Mais de metade (56%) disse ter um grau moderado de informação sobre a eutanásia e a percentagem de inquiridos que se posicionou no pólo da baixa e nula informação (22,1%) é aproximadamente a mesma daqueles que se enquadraram no pólo da elevada e muito elevada informação sobre a eutanásia (21,6%).

Perante o cenário de uma pessoa com doença terminal que pede, para aliviar a dor e sofrimento, que sejam usados meios ativos como uma injeção letal, para antecipar morte, a maioria dos inquiridos (59%) diz que apoiaria este pedido. Também no caso de uma pessoa com doença terminal que, para aliviar a dor e sofrimento, pede que sejam utilizados meios passivos, como a retirada de tratamento ou equipamentos que permitem manter a vida, a maioria (68%) responde que apoiaria o pedido.

Comparando os dois cenários, os investigadores concluem que os inquiridos tendem a aceitar melhor as “práticas de eutanásia orientadas para a retirada de respostas que permitem a manutenção da vida do que para o recurso a estratégias que induzam a morte”.
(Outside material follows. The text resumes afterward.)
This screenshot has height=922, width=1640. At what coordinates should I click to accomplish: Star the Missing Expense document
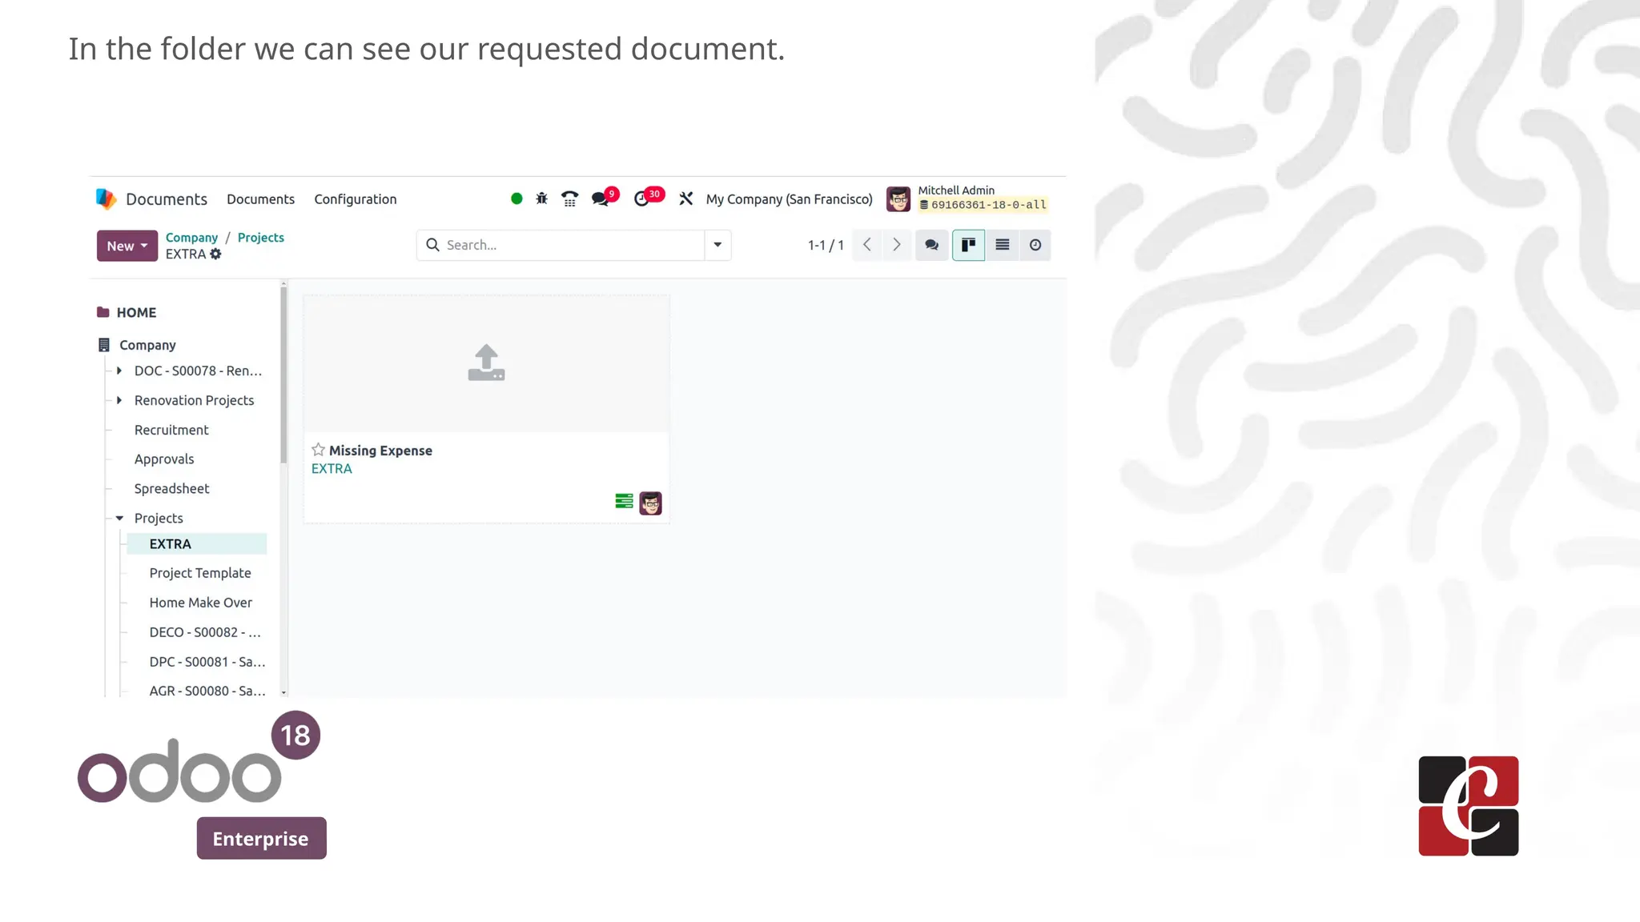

Já perante o cenário de uma pessoa em estado de coma e com doença terminal, incapaz de dar o seu consentimento para pôr termo à vida, 43% dos inquiridos dizem que não apoiariam que os familiares desse doente solicitassem o recurso à eutanásia.

Quanto ao grau de aceitação da eutanásia associada ao intenso sofrimento psicológico, e perante um cenário em que uma pessoa sem doença terminal, mas com intenso sofrimento psicológico, solicita eutanásia, mais de metade (56%) recusaria o pedido. Apenas 18% dos inquiridos apresentaram uma opinião favorável a esta prática.

“Estes dados parecem sinalizar que a inexistência de uma doença terminal, conotada com sofrimento físico, está relacionada com uma menor aceitação da eutanásia, ainda que possa existir um intenso sofrimento psicológico”, escrevem os autores do estudo.

Face ao cenário de uma pessoa sem doença terminal, mas com demência irreversível grave e que ainda num estado de lucidez tenha solicitado a prática de eutanásia, caso um dia se encontrasse num estado em que não tivesse capacidade para fazer tal pedido, a maioria (51%) diz apoiar.